• **Task objective**:
Pick out each line of the records below that contains the string "left" and copy those lines unchanged.

• **Material for the task**:
======

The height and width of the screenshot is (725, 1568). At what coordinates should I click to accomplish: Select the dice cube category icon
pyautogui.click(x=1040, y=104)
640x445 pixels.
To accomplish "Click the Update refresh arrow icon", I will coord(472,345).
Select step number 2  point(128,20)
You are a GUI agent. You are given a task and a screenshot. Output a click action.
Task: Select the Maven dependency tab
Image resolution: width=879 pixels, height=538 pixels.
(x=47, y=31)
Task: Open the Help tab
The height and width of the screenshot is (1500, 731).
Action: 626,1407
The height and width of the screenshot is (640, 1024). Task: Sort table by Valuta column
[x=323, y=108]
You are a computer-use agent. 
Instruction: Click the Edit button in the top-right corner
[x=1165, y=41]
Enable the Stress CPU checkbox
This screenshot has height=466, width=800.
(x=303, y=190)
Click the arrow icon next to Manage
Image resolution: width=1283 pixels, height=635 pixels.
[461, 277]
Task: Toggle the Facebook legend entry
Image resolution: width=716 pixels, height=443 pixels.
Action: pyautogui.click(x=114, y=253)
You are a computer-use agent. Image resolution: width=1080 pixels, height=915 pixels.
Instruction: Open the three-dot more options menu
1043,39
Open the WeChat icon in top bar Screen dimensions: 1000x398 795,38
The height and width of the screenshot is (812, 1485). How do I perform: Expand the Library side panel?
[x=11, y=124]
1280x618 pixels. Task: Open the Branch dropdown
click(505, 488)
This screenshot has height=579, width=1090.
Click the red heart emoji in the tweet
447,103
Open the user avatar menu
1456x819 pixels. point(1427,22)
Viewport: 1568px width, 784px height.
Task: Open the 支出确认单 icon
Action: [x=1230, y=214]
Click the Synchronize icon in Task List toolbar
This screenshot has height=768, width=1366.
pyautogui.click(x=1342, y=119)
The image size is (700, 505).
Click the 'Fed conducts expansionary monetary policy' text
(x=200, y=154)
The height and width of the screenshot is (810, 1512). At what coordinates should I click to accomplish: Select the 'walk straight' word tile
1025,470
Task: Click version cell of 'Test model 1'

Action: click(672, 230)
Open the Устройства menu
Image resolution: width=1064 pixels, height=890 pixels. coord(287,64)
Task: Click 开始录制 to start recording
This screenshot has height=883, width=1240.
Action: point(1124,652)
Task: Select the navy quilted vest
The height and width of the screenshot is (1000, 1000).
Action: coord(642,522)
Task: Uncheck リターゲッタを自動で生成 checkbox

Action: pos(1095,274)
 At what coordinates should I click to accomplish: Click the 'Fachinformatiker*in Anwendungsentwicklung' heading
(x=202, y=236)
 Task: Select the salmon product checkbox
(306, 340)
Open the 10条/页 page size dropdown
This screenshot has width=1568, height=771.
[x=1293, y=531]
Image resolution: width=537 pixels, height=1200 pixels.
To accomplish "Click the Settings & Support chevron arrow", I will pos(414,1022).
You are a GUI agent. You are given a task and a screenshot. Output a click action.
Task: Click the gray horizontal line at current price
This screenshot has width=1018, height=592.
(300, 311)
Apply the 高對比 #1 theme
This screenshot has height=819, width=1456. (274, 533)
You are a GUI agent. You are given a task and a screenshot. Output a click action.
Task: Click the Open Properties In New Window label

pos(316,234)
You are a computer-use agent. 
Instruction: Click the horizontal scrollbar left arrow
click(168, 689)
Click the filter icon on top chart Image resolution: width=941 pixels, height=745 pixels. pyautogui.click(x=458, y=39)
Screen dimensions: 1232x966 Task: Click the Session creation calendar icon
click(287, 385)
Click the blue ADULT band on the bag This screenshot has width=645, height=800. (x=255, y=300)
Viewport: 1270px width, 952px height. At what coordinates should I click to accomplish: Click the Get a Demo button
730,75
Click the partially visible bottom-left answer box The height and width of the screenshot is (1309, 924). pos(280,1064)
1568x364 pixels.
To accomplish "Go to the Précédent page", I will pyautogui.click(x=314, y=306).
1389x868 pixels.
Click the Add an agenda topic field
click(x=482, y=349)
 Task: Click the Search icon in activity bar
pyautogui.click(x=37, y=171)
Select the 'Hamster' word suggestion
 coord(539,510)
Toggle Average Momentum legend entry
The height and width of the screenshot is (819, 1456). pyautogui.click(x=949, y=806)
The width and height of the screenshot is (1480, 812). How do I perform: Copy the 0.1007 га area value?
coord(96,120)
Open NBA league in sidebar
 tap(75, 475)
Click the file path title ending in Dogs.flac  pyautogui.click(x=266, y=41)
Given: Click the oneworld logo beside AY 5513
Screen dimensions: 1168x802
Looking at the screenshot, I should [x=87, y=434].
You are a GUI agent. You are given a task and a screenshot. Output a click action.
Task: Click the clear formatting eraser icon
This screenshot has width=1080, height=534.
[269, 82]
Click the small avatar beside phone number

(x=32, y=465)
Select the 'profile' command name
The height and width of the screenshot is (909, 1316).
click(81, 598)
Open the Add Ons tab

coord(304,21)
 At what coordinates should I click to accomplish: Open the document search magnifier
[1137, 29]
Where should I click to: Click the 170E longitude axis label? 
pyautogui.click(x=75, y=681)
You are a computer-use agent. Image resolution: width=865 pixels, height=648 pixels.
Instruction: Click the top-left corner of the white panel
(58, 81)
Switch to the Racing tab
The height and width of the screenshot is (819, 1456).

======

• **Finished exercise**:
Instruction: Click the horizontal scrollbar left arrow
Click the partially visible bottom-left answer box The height and width of the screenshot is (1309, 924). pos(280,1064)
Instruction: Click the top-left corner of the white panel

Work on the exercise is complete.